Dr. Peterson: In my opinion the most common cause is poorly fitting shoes and/or improperly lacing the shoes. There should be adequate room between the end of the longest toe and at the end of the shoe to allow for a minimal amount of motion in the shoe while at the same time preventing jamming of the toe into the into the shoe even when running downhill.
Running form really has no significant influence on ingrown toenails. The inherent shape of the toe and hence the toenail can indeed be the source of the ingrown toenail and is the hereditary segment that is sometimes a factor in the cause of the ingrown nails. Trauma can also be a cause of changes to the nail shape or thickness.

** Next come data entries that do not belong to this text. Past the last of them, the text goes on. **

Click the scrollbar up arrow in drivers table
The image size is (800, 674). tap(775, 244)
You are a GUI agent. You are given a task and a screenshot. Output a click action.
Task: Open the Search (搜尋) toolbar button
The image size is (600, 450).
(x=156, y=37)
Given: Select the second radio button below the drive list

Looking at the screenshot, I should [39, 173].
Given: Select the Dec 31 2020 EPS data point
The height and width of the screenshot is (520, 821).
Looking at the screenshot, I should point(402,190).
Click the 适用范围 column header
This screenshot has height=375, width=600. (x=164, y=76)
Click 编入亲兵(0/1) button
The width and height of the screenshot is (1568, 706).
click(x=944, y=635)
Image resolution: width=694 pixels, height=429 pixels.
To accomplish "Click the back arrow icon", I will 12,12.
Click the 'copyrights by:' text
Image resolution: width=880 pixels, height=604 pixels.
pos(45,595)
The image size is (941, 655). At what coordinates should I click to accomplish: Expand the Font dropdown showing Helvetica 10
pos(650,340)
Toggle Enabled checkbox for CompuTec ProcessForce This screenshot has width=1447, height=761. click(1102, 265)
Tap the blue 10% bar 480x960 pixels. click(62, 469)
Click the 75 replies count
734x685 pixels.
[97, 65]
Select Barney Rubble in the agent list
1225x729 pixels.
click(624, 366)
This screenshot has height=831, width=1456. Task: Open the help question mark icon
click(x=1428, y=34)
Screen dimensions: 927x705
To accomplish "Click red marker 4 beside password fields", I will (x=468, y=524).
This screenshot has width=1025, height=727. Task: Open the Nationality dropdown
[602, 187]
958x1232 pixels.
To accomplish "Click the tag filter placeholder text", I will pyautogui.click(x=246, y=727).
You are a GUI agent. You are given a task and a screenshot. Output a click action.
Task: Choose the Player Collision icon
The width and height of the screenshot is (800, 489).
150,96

Ingrown toenails, however are not always painful. Ingrown toenails by definition means that the borders of the nails curve inward placing the patient at risk of the ingrown toenail abscess which is most often what patients and primary care physicians refer to as an “ingrown toenail”. Many of my patients have ingrown toenails by definition but have no symptoms and never have had symptoms. Aging can cause changes to circulation which also then affect the growth areas of nails and can cause nails to become more ingrown, deviated or thicker.
Run Oregon: If someone suspects they might have an ingrown toenail, what will their consultation visit be like, and what types of treatments might be discussed?
Dr. Peterson: Initially, evaluation of the ingrown toenail, its shape, severity, infection versus no infection, patient’s circulatory status and history of previous encounters and lack of response to current treatment is performed.

Run Oregon: In your experience, how many people with ingrown toenails benefit from partial or full toenail removal?Dr. Peterson: EVERYONE! You must remove the offending nail that is causing the irritation much like you must remove the splinter to stop the pain from a splinter.
Run Oregon: In your experience, do a lot of people know what’s going on or are most people surprised that it’s an ingrown toenail?
Dr. Peterson: Most people realize it is an ingrown nail due to the redness, swelling and pain. There are a few patients, however, and a few nail conditions that are sometimes misinterpreted as a corn or second toenail due to the shape of the toe especially in some of the smaller toes. A podiatric professional however can easily determine this at the time of the evaluation.
Run Oregon: What is important to ask, or be aware of, before deciding whether or not you should have toenails removed?
Dr. Peterson: “Will the removal be permanent?”
“Do I need my entire nail removed?” Many times only the ingrown border need be removed to solve condition. This is discussed with the patient prior to performance of the procedure and should be well explained and understood prior to performance of any “permanent” procedure as once the root is destroyed there is no going back.
Run Oregon: How do you determine if you should do a partial or full removal?
Dr. Peterson: Partial or full removal is based on the severity of the nail itself. If only a border or both borders are curved and the remaining portion of the nail is relatively flat, only the borders need to be removed. If however the nail is so thickened or is so horseshoe-shaped that removal of the ingrown borders to resolve the problem would leave such a very small segment of nail remaining then the entire toenail should be removed. The remaining small fragment many times may cause sufficient pain just because there is not enough nail remaining to stabilize against the nail bed. This is determined by the physician in consultation with the patient. This goes back to the “what is important to ask or be aware of…” question.